══ SOURCE DATA ══
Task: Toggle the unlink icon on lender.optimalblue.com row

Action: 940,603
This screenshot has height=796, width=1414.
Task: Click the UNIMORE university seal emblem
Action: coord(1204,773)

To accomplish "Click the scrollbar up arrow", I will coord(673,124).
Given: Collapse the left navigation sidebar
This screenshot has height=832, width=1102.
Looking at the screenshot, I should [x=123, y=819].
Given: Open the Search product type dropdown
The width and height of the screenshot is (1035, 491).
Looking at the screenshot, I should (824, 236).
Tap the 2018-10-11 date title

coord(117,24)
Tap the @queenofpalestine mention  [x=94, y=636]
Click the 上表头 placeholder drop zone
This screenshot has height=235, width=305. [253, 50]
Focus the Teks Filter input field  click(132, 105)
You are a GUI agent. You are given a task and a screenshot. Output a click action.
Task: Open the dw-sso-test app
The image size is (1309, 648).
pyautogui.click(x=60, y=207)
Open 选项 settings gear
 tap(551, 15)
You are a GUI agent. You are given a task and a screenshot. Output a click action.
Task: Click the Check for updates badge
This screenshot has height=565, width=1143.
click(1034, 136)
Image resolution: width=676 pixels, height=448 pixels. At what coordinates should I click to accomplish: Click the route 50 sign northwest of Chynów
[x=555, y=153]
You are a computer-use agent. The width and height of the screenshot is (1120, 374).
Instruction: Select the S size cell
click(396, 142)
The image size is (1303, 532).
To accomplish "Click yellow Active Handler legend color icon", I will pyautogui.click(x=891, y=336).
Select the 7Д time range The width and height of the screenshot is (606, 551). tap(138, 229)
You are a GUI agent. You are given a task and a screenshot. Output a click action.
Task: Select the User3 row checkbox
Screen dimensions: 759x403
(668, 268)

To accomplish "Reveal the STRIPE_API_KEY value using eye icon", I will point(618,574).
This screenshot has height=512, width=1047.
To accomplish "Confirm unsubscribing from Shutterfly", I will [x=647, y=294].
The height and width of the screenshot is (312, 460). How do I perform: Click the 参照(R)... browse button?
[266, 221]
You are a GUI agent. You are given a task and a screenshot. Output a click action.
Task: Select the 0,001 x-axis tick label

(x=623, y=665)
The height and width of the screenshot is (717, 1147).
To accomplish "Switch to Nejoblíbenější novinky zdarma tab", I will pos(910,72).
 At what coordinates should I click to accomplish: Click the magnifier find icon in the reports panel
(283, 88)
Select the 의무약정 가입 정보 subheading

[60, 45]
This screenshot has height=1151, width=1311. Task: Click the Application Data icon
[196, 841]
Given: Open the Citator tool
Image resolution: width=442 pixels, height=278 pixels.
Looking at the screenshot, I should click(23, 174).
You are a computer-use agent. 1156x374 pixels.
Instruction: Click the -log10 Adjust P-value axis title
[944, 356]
═══
[INSTRUCTIONS TO FOLLOW] Produce verbatim the lines starting at the one with "You are a computer-use agent. 1156x374" and ending at the last line of the material, both ends included. Add no other line.

[RESULT]
You are a computer-use agent. 1156x374 pixels.
Instruction: Click the -log10 Adjust P-value axis title
[944, 356]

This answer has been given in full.